La Seine, un outil pour économiser l'électricité

Si la centrale ne rejette rien, elle consomme bien sûr de l'électricité pour fonctionner. Depuis 2022, des champs de panneaux solaires dédiés, situés en France, fournissent aux centrales plus de 50% de leurs besoins en électricité. Et la ville de Paris dispose d'un autre outil qui, ici, va permettre d'économiser de l'énergie : la Seine, qui est utile toute l'année. "En période estivale, elle sert à dissiper la chaleur qui est produite par la centrale, détaille Raphaëlle Nayral.

"Et pendant l'hiver, si je caricature un peu, la centrale est presque silencieuse. On va rafraîchir l'eau directement par échange thermique avec la Seine'.

Raphaëlle Nayral, secrétaire générale de Fraîcheur de Paris

à franceinfo

La secrétaire générale rappelle tout de même que l'eau de la centrale et celle de la Seine ne se mélangent jamais.

Le fleuve parisien n'échappe pas au réchauffement climatique : la température de l'eau monte. Pour éviter d'avoir un quelconque impact sur la Seine, Fraîcheur de Paris s'oblige à respecter un écart de 5°C maximum entre le moment où l'eau de la Seine entre dans la centrale et celui où elle en sort.

Objectif : équiper les particuliers

Fraîcheur de Paris compte 765 clients. Parmi eux, le musée du Louvre, le centre commercial Beaugrenelle, l'hôtel le Meurice ou encore le Palais-Bourbon, siège de l'Assemblée nationale, ainsi que de nombreux immeubles de bureaux. Manque tout de même à cette liste le parc résidentiel, car le raccordement de logements particulier est plus compliqué. "On n'a quasiment pas de bâtiment de catégorie résidentielle parmi nos clients, admet Raphaëlle Nayral. On est souvent sollicité, mais la difficulté, c'est la multipropriété et le fait que le raccordement nécessite une rénovation lourde du bâtiment. Mais, techniquement, nous serions capables de fournir du froid à des immeubles d'habitation".

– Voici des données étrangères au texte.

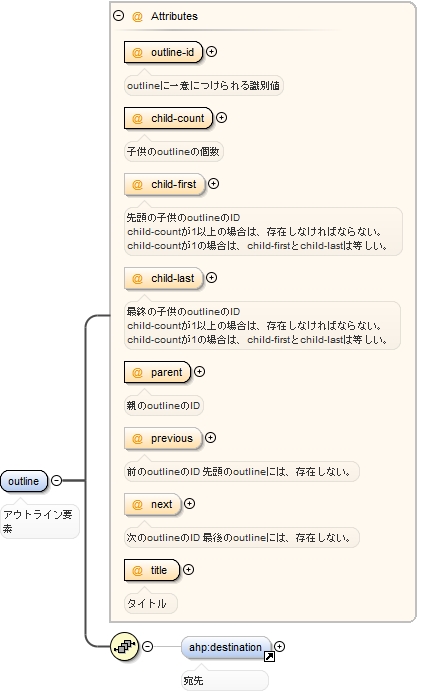Expand the ahp:destination element
The width and height of the screenshot is (434, 694).
point(280,647)
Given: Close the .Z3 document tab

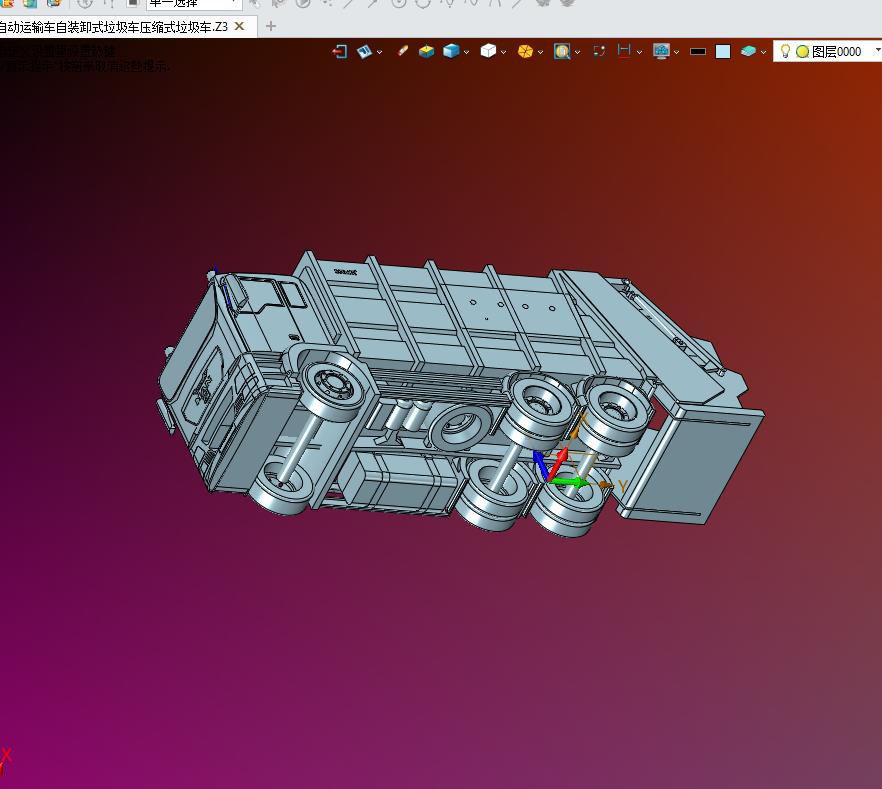Looking at the screenshot, I should [239, 26].
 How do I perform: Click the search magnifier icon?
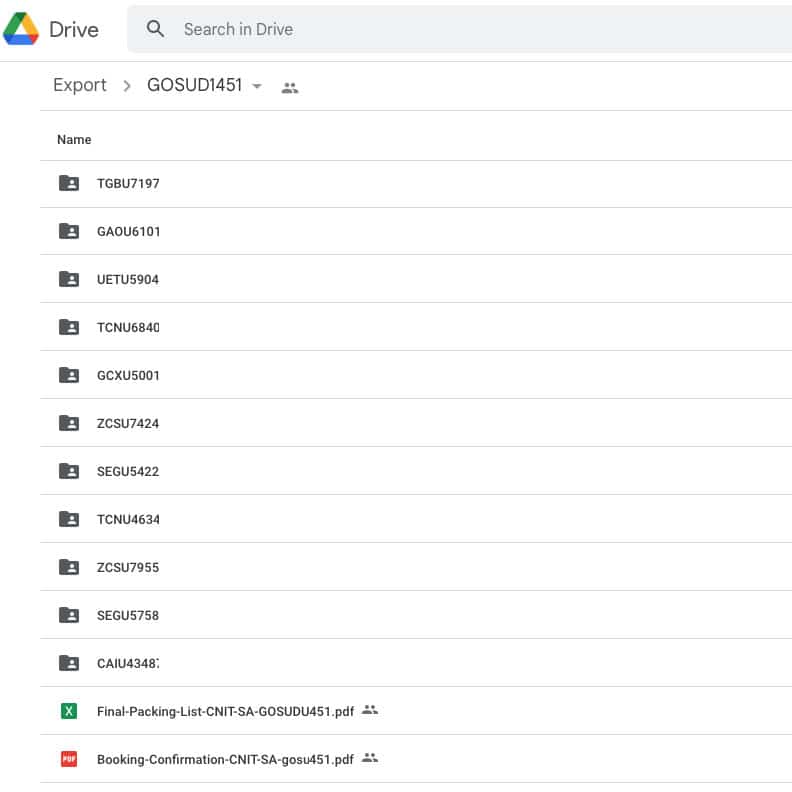pyautogui.click(x=155, y=29)

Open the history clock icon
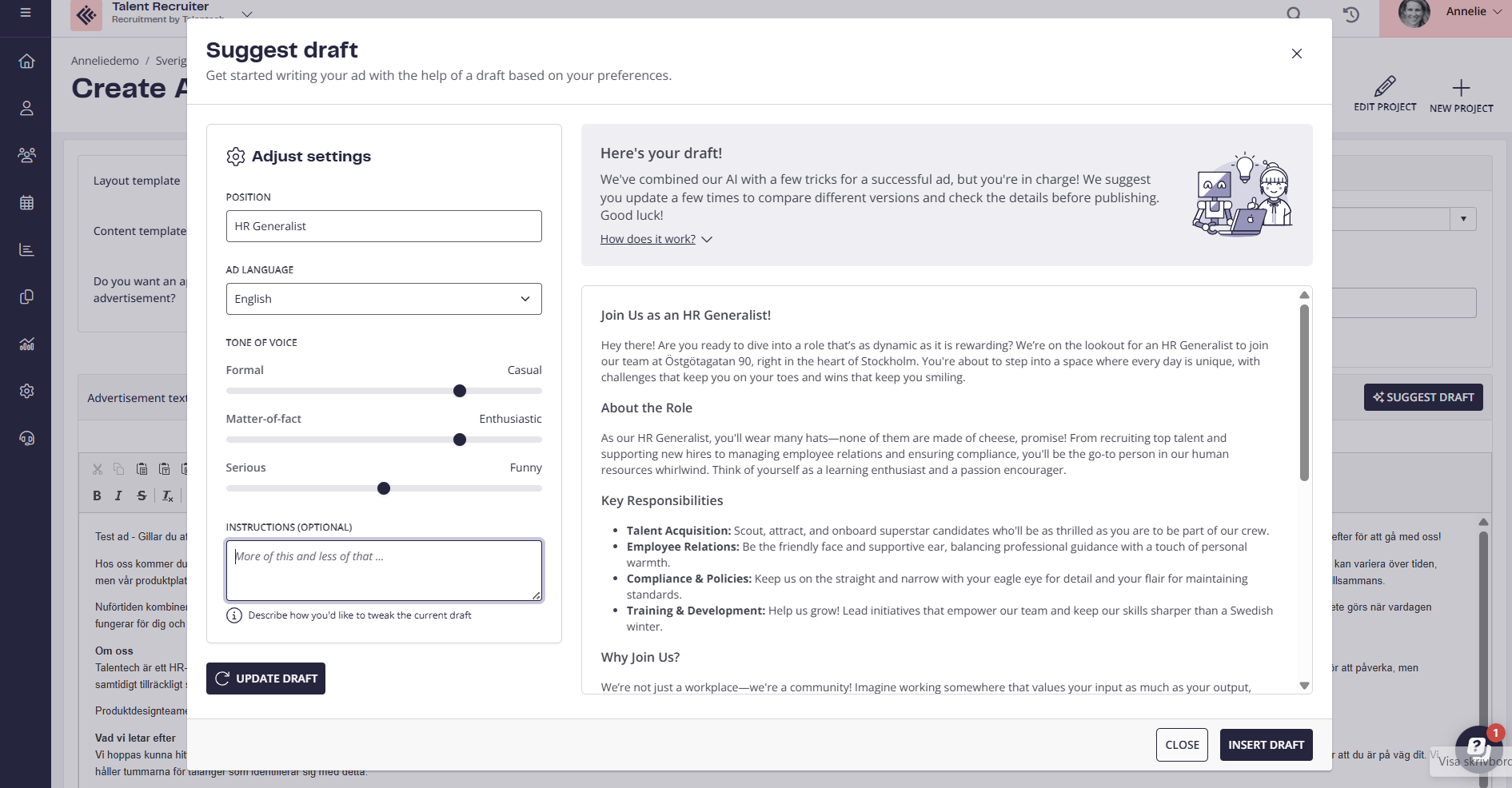tap(1351, 14)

La concession de Fraîcheur de Paris court jusqu'en 2042, avec comme ambition de tripler le réseau et de démocratiser le service, notamment auprès des hôpitaux, des crèches, des Ehpad, mais aussi des commerces de pieds d'immeubles. Si la vertu environnementale de cette solution semble acquise, reste le problème du prix, puisque le raccordement représente un investissement conséquent, rentabilisé en "dix ans" environ. Ce système a déjà fait ses preuves : le réseau de froid urbain parisien est le premier du continent, au coude-à-coude avec ceux de pays nordiques, comme la Suède ou la Finlande.